▸ Your task:
Please copy the items below word for word, starting at the line that contains "Given: Open the language globe selector" and continuing through the end of the items. Leave the pictures out of your copy.

(Screenshot and document pointing data)
>>>>>

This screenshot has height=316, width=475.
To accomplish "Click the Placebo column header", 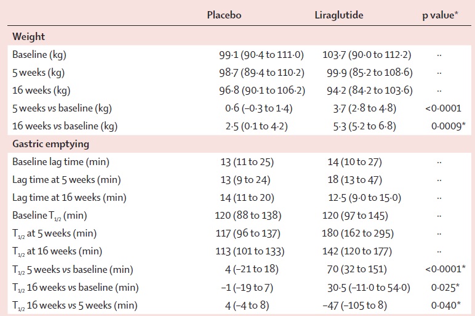I will click(x=224, y=15).
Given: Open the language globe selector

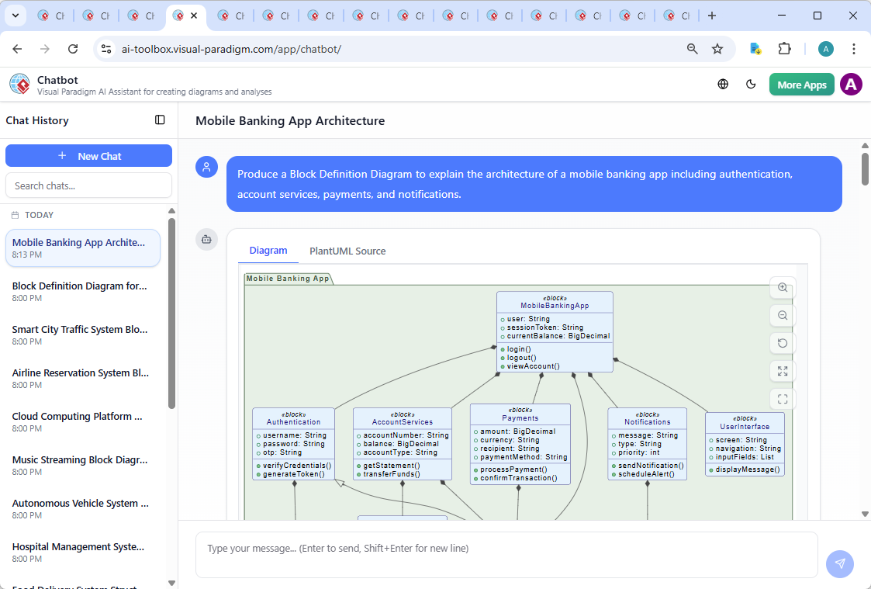Looking at the screenshot, I should (x=722, y=84).
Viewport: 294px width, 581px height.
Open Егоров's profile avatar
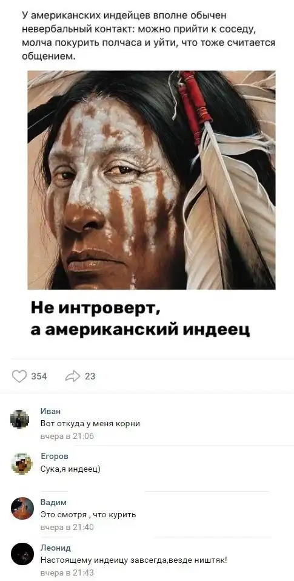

<<<<<

▸ Output of the task:
Given: Open the language globe selector

Looking at the screenshot, I should (x=722, y=84).
Viewport: 294px width, 581px height.
Open Егоров's profile avatar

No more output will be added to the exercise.